▶ _WHAT TO PRODUCE_: From the entries below, copy every line that has the word "will".
┌─ RECORDS FOR THE EXERCISE
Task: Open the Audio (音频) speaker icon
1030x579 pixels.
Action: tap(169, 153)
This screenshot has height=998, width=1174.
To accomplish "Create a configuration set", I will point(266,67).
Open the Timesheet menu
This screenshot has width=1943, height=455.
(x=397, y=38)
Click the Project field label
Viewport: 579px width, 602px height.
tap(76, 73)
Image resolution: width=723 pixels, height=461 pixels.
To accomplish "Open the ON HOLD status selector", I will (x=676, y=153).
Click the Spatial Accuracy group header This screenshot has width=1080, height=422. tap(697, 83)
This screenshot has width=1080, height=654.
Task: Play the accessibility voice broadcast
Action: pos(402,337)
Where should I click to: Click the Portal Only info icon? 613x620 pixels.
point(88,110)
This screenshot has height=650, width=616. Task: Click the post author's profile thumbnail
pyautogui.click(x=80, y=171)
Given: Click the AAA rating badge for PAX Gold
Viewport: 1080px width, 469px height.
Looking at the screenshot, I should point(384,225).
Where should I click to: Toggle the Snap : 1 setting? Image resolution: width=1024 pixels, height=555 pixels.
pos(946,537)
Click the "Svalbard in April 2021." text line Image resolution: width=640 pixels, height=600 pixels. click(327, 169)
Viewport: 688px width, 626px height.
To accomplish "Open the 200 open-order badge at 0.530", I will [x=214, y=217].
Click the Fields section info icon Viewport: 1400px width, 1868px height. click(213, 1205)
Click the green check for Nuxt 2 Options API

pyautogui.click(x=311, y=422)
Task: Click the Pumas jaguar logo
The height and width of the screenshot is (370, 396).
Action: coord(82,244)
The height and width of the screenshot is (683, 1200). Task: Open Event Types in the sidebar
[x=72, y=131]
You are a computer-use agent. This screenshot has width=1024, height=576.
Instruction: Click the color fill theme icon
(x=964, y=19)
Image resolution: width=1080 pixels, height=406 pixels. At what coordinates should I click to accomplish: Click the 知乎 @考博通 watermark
└─
▶ _TASK ANSWER_:
To accomplish "Create a configuration set", I will point(266,67).
To accomplish "Open the ON HOLD status selector", I will (x=676, y=153).
To accomplish "Open the 200 open-order badge at 0.530", I will [x=214, y=217].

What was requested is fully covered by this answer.